Probiotic fermented milk improves immune function in marathon runners

Researchers have long recognized the immunomodulatory activity of certain probiotic strains (see review). A fermented milk that could improve immune parameters and reduce post-event symptoms would be a desirable dietary choice for endurance athletes.

In a recent human trial, Brazilian researchers set out to see if a probiotic fermented milk (Yakult) could improve immune responses in male marathon runners. Previously, Lactobacillus casei Shirota, the fermentative and probiotic strain in the fermented milk Yakult, had been shown to reduce the number of athletes who experienced one or more weeks with upper respiratory tract symptoms (Gleeson et al. 2011). Since the upper airway symptoms suffered by endurance athletes may be due to infectious, inflammatory and/or allergic conditions, Vaisberg and colleagues wanted to study how a probiotic might impact a cross-section of immune parameters in marathon runners.

The study parameters are as follows:

  • Intervention: Yakult fermented milk, containing 4×1010 cfu/d Lactobacillus casei Shirota consumed daily for 30 days compared to placebo, which contained no bacteria and was an unfermented milk indistinguishable to volunteers from the probiotic
  • Subjects: Fifty-six male volunteers, all of whom reported having exercise-induced upper respiratory tract symptoms, were included in the study. Forty-two (20 probiotic milk and 22 placebo) completed the trial. Baseline cardiorespiratory capacity, body composition analysis and most recent race time were recorded and used to stratify subjects into the two test groups.
  • Sampling times: Before intervention, after 30 days of intervention, immediately after race, 72 hr after race, 14 d after race.
  • Endpoints: Researchers followed both subjective daily reporting of respiratory and gastrointestinal symptoms and immune markers. The immune markers were measured from three sample sites: nasal mucosa and serum (9 cytokines were measured), and saliva [secretory IgA and antimicrobial peptides (lactoferrin, lysozyme, defensin-1, cathelicidin) were measured]

The study showed no differences in upper respiratory tract symptoms (even though fewer subjects in the probiotic group reported respiratory symptoms, comparison did not reach statistical significance), but the small number of study subjects likely precluded detection of any differences between the groups.

Some changes in immune responses were observed between the probiotic and placebo groups. Lower salivary secretory IgA and defensin-1 was observed in the placebo compared to probiotic immediately after marathon. Both these factors are helpful in the body’s ability to fight infection. The measurement of pro-inflammatory cytokines in nasal lavages revealed that IL-1B, IL-5, IL-6, IL-13, and TNF-alpha were lower and IL-10 (an anti-inflammatory cytokine) was higher immediately after the race in the placebo group compared to the probiotic group. The only difference between probiotic and placebo in serum cytokines was higher TNF-alpha (an inflammatory cytokine) in the placebo group. Taken together, these results suggest that the probiotic fermented milk was able to reduce inflammation in runners immediately after the race.
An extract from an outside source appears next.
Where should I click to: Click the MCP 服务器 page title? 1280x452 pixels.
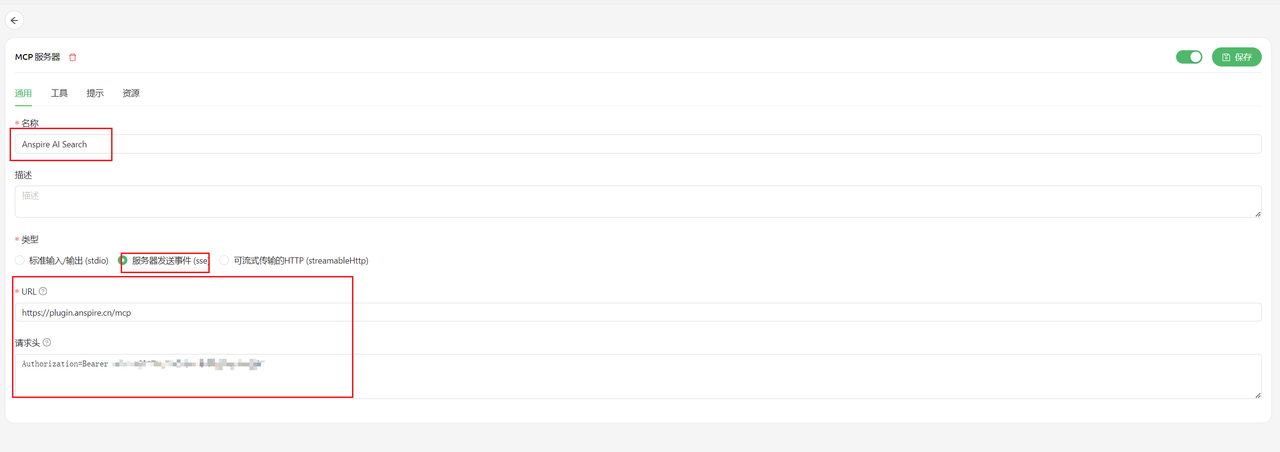pos(37,57)

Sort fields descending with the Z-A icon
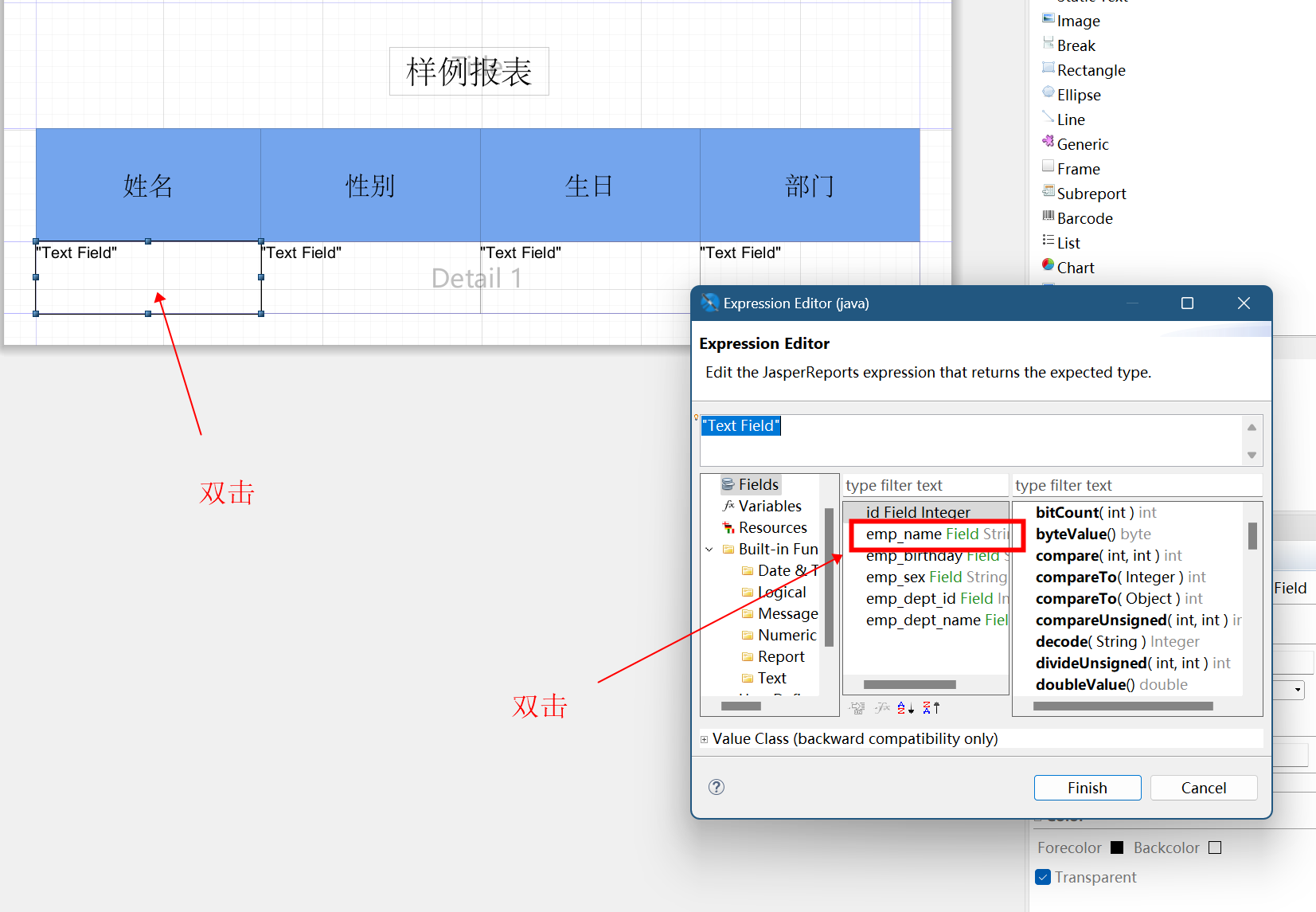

At several time points (after 30 days of probiotic consumption, immediately after the race and 72 hours after the race) higher neutrophil infiltration of nasal mucosa was observed in the placebo compared to probiotic group. Neutrophils are characteristic of acute inflammation.

This study provides mechanistic insight into how a probiotic fermented milk might be able to improve upper respiratory tract symptoms in endurance athletes through immune modulation. A larger study powered to show differences in clinical endpoints along with changes in immune parameters would be more convincing. Ultimately, it is improved symptoms (or improved performance) that would really motivate this group to consume a probiotic fermented milk prior to endurance events.

This study and written report had several additional limitations, which reduce confidence in the reported findings due to concerns about bias. This human trial was not registered (e.g., on clinicaltrials.gov), so it is not possible to verify a priori objectives with the published report. The published paper does not specify primary and secondary objectives, nor does it include a power calculation justifying the number of subjects recruited. Randomization and allocation concealment are hallmarks of a well-conducted clinical trial. But in this study, the study subjects were stratified according to several physiological variables and were allocated to the test or placebo groups based on this stratification. It does not appear that severity of exercise-induced upper respiratory tract symptoms were one of these factors. No reasons for study dropouts were given. Results were only presented in per protocol, not intention to treat. The proper conduct and reporting of human trials increases our trust in reported findings.